*** SOURCE EXTRACT Section Begins ***

4/05/2020

Formula 1 teams help produce ventilators



The seven Formula 1 teams in Britain have high-tech engineering centres stuffed with the latest production equipment. And they employ hundreds of staff with the talent to use this gear to design, test and manufacture parts rapidly, in the days between races. With the season suspended, they have been collaborating to help produce ventilators, which are needed urgently to treat patients suffering from covid-19. This week one team, Mercedes-AMG, obtained approval for a device which it can quickly manufacture by the thousand.
The machine is not a ventilator, but a breathing aid of a type known as a continuous-positive-airway-pressure  (CPAP) device. These are typically used to assist people who have breathing problems to sleep more soundly. The machine delivers air at slightly above atmospheric pressure via a mask placed over the nose and mouth and reduces the effort of breathing. Additional oxygen can also be added. According to reports from Italy, around half of patients given CPAP treatment have avoided the need for invasive mechanical ventilation.
Mercedes-AMG worked with a team at University College, London, to take apart, copy and improve an off-patent CPAP machine in a matter of days. As it was based on an existing design the British government’s medical regulator was able to fast-track approval.

*** SOURCE EXTRACT Section Ends ***
*** GIVEN DATA Section Begins ***

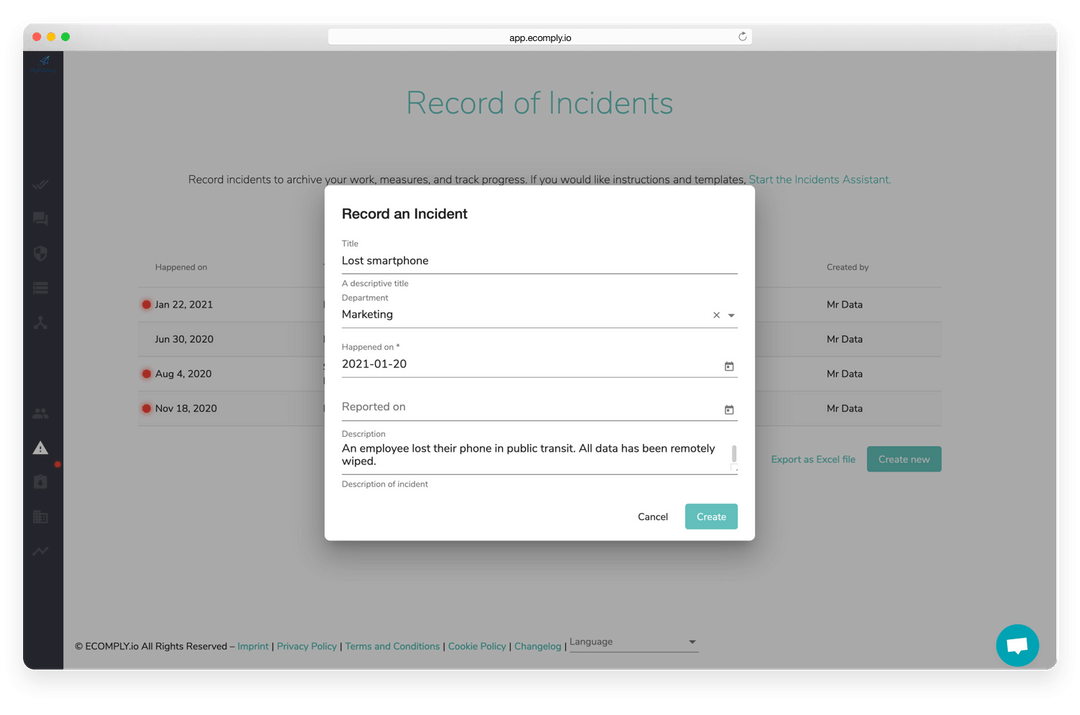Image resolution: width=1080 pixels, height=715 pixels.
Task: Cancel the Record an Incident dialog
Action: (653, 517)
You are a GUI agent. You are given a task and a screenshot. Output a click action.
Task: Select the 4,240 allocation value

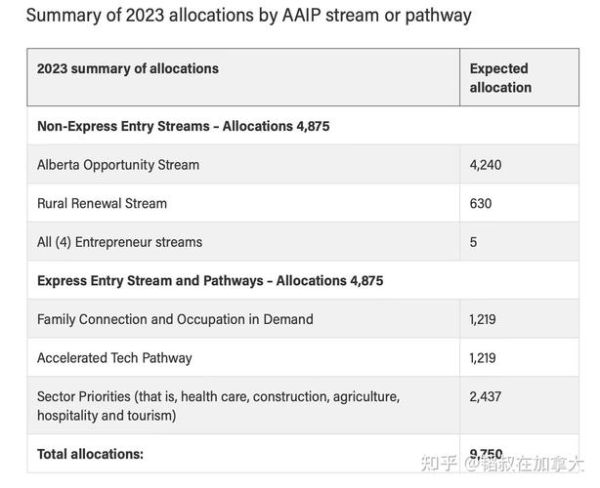click(x=485, y=165)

*** GIVEN DATA Section Ends ***

## PROBLEM A
In the article on Formula 1 teams and ventilators, what share of patients given CPAP treatment in Italy reportedly avoided invasive mechanical ventilation?
## PROBLEM B
Continue the article on Formula 1 teams helping produce ventilators from its last sentence.

## ANSWER BOX A
Around half of them.

## ANSWER BOX B
The team also worked with Oxford Optronix, a small British firm that makes oxygen monitors. The first 100 devices have now been delivered to University College Hospital and other London hospitals for clinical trials. These are expected to take three or four days. If they are successful, the team reckons it can make 1,000 of the CPAP machines a day at its base near Northampton, and distribute them to other hospitals around the country.
“The speed with which the team developed the device is remarkable,” reckons Duncan Young, a professor of intensive-care medicine at Oxford University, who is not part of the project. Patients too unwell for simple oxygen masks, but not ill enough to need a ventilator, can be treated with a CPAP machine, says Dr Young. This could, he adds, save lives by freeing up ventilators for those in urgent need of them.